Ils ont ensuite immortalisé leurs graffitis et ont publié les photos des murs de briques taggés sur leur site. Selon eux, la production de Homeland leur a donné plusieurs photos de tags pro Bachar El Assad (« apparemment très fréquents dans les camps de réfugiés« , ironisent les artistes) dont ils devaient s’inspirer pour créer des graffitis similaires, mais en rendant les leurs « apolitiques ».
Comment de telles phrases ont-elles pu passer inaperçues ? D’après Heba Amin, Caram Kapp et Stone, comme l’équipe de tournage n’avait que 48h pour recréer ces décors à Berlin, « personne ne faisait attention à [eux] »:
« Le contenu de ce qui avait été écrit sur les murs ne les intéressaient pas. A leurs yeux, l’écriture arabe était simplement un supplément visuel qui complétait leur fantasme horrifique du Moyen-Orient, un poster qui déshumanise toute une région et transforme [ses habitants] en figures à peine humaines en burqa noires, ou, dans cette saison, en réfugiés. »
De nombreuses critiques depuis 2011
Le texte fait référence à de nombreuses critiques qu’a essuyées Homeland depuis ses débuts en 2011 outre Atlantique. En 2014, Showtime avait diffusé une image promotionnelle de la quatrième saison, sur laquelle on pouvait voir l’héroïne Carrie Mathison, les cheveux blonds à peine cachés par un voile rouge pétant, au milieu d’une dizaine de silhouettes de dos arborant des burqas noires. Une internaute avait partagé sur Twitter le poster avec un commentaire amer : “Regardez, c’est le petit chaperon raciste ! Est-ce que blondie va survivre dans cette marée de femmes couvertes de la tête aux pieds ?“
Look! It’s Little Red Riding Racist! Can blondie survive in a sea of cloaked women?? #Homeland show poster. pic.twitter.com/XIgxeMjWN5
— Zahra Noorbakhsh (@ZahraNoo) 19 Juillet 2014
Au-delà des symboles, la série a également été la cible de dizaines de tribunes qui lui reprochaient sa représentation apocalyptique de certaines régions du Moyen-Orient. Dans la saison 2, une rue très populaire de Beirut, Hamra Street, était ainsi montrée comme un coupe-gorge boueux dans lequel les guet-apens étaient monnaie courante. En réalité, Hamra Street est une rue des rues huppées de la capitale, comme l’ont montré plusieurs internautes, dont l’auteur Louay Khraish qui en a publié une tribune incendiaire sur son blog Imagining Lebanon.

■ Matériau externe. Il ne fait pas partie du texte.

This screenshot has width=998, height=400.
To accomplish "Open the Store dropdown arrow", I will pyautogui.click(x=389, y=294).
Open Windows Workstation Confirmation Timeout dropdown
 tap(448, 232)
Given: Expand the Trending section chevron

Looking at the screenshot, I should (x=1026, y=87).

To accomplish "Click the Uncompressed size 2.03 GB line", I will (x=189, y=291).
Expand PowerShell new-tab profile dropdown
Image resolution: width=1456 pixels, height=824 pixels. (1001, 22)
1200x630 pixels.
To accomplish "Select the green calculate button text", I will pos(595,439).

Le ministre du tourisme libanais Fadi Abboud avait à l’époque menacé de porter plainte contre la production de la série. « La série représente Hamra Street comme une rue où grouillent les milices. Cela ne reflète pas la réalité. Cela n’a pas été tourné à Beirut et ça ne montre pas la vraie image de Beirut« , avait-il affirmé, insistant sur le fait que le tournage avait eu lieu en Israël et non au Liban.

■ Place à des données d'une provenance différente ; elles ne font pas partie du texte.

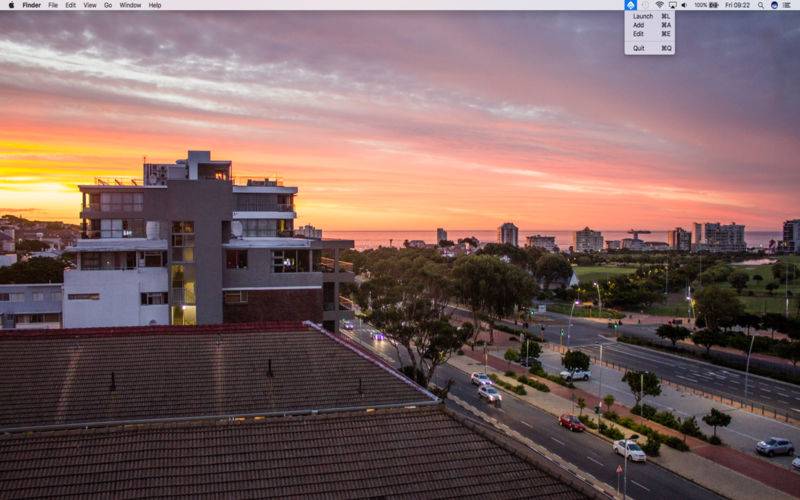This screenshot has height=500, width=800.
Task: Click the volume speaker icon
Action: (x=684, y=5)
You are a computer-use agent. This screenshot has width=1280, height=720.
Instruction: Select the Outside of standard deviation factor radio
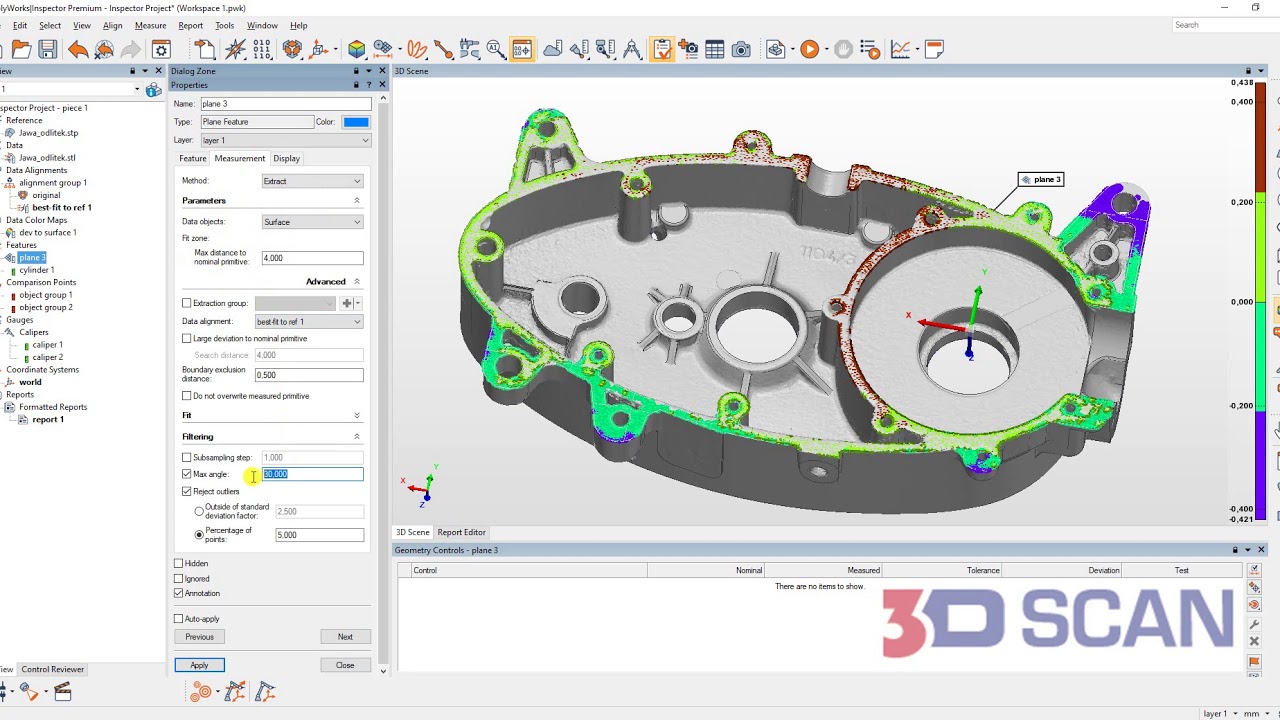coord(199,511)
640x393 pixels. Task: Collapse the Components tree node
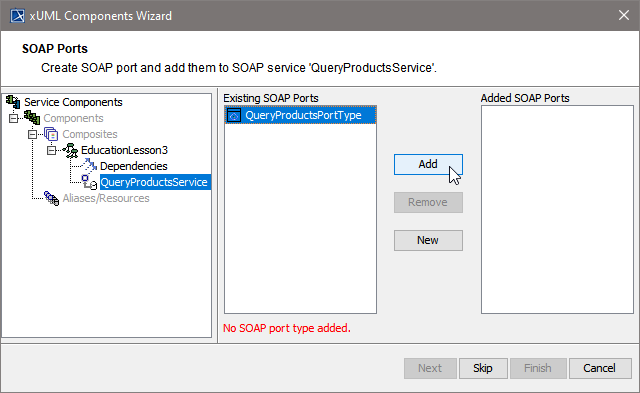click(13, 118)
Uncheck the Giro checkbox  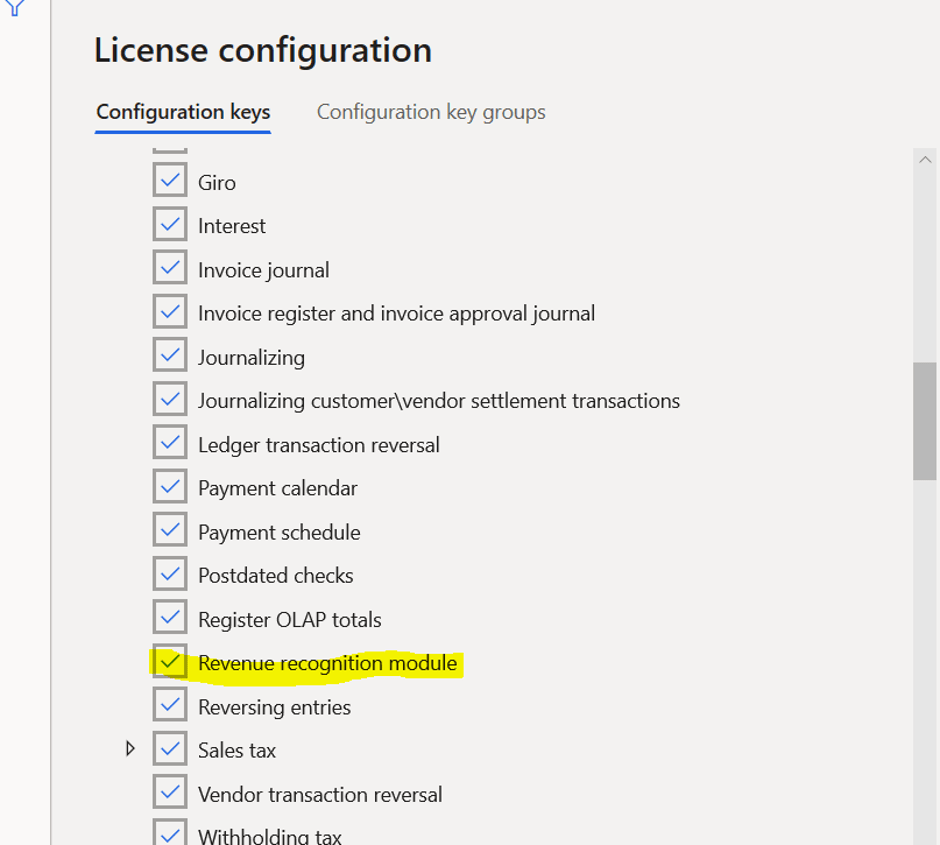point(170,182)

>> A lire aussi: quels sont tous les reproches formulés à l’encontre de Homeland ?
Plus globalement, c’est la manière de parler du monde arabe et des relations entre différents groupes qui a été largement réprimandée, notamment par le Washington Post qui a publié en octobre 2014 un billet assassin intitulé « Homeland est la série la plus sectaire et intolérante à la télévision« . “Depuis le premier épisode, Homeland a produit des stéréotypes islamophobes à tour de bras, comme si les scénaristes étaient payés au cliché“, a asséné la journaliste Laura Durkay.
“Toute la structure de Homeland est construite sur un principe : mélanger toutes les manifestations politiques existantes de l’Islam, des Arabes, musulmans et tout le Moyen-Orient en un monstre digne de Frankenstein qui serait une menace terroriste”, conclut-elle.